Due to the open-source, collaborative nature of our work, developing readers for private datasets is out of our scope. Therefore, we will not be able to consider private datasets. An exception is when developing a reader for a technology whose launch is scheduled and imminent, and for which the data will soon become public. If you find yourself in this scenario, please reach out to scverse via Zulip via private message, or via email. In such cases, we will ask you to give us access to a private repository where you can upload a download.py and to_zarr.py script working as described above. Alternatively, you can also upload the data privately to the “SpatialData Submissions” Zenodo community, instead of providing a download.py script.

Technical notes

If the download.py and to_zarr.py scripts require Python imports for packages that are not available in an environment where spatialdata is installed, please also provide a requirements.txt file (see for instance a legacy one here), or specify the dependencies in the scripts as inline script metadata (PEP 723).

What to test#

We encourage testing the reader function and any helper function.

Testing multiple versions#

When multiple versions of the raw data format are present, we encourage testing the reader on all of them to ensure backward compatibility. This task is greatly simplified if small test datasets are used for the CI tests. If this is not available, we suggest running the tests locally on multiple versions of the data before the PR is ready for review.

Testing that the visualization and table annotations are correct#

Using spatialdata-plot and/or napari-spatialdata to visualize the data is a quick way to easily spot issues with spatial alignment or table annotations.

We encourage manually checking the visualization of the data. Please refer to the documentation of spatialdata-plot, to its example notebooks, and to the documentation of napari-spatialdata. Please add such scripts to spatialdata-sandbox so that they are reproducible by others.

In napari-spatialdata and spatialdata-plot, we have tests that visually compare programmatic visualizations with reference images. We may consider adding such tests also for spatialdata-io, but for the moment these are not available. We recommend the two following proxy tests:

Proxy test to check that the spatial alignment is correct. This can be achieved by testing that the data extent (i.e. the visual bounds of the data) is correct. The extent can be computed with spatialdata.get_extent(). Here is an example of such a test.
Proxy test to check that the coloring of the spatial entities is correct. This can be achieved by checking that for each element, and for a small set of instance ids (i.e. data indices), and for a few feature columns, the values are correct. Here is an example of such a test.

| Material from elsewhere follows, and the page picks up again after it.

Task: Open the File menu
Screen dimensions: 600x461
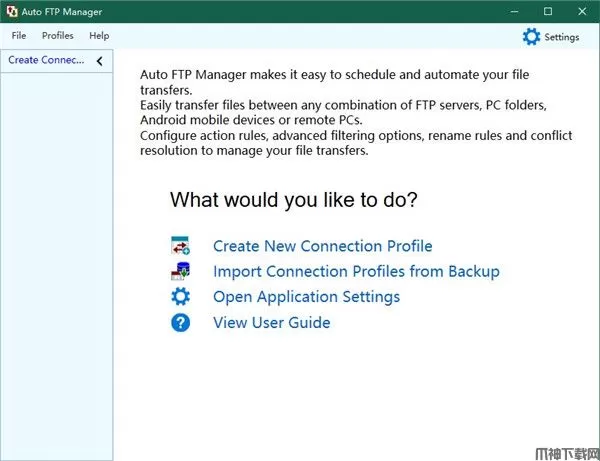Action: [19, 36]
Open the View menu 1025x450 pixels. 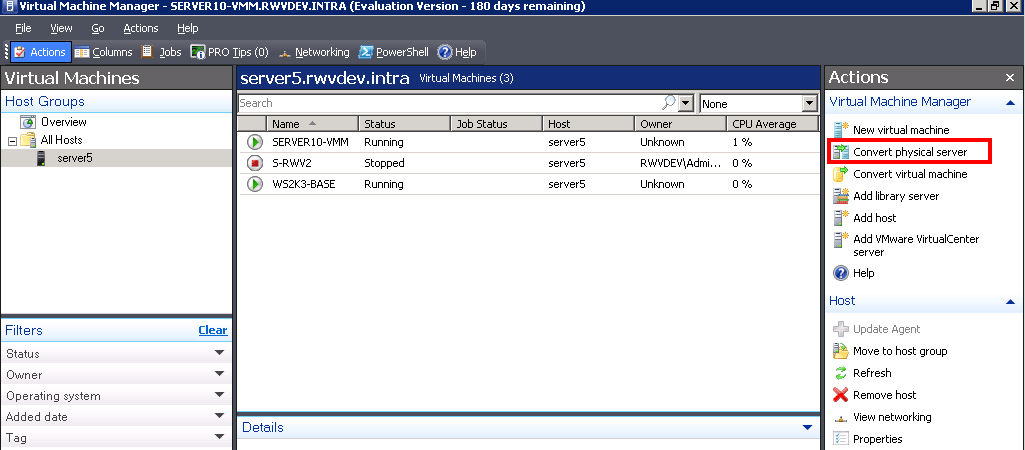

Note: writing these tests requires some manual work to explore the data. If you find this too time-consuming, we could consider adding some external scripts to create these tests automatically: if you are interested, please reach out to us.

Testing auxiliary functions#

Some technologies make use of auxiliary functions to parse the data. We encourage testing these functions as well. Here is an example of such an auxiliary function for Xenium data and the corresponding test.

Adding a new converter#

Readers are developed to parse raw data from spatial omics technologies. We also provide converters to convert data from/to other general data formats, i.e. data formats that are not specific to a single (or a small set) of spatial omics technologies. An example of this is the legacy AnnData spatial format, used in early versions of squidpy.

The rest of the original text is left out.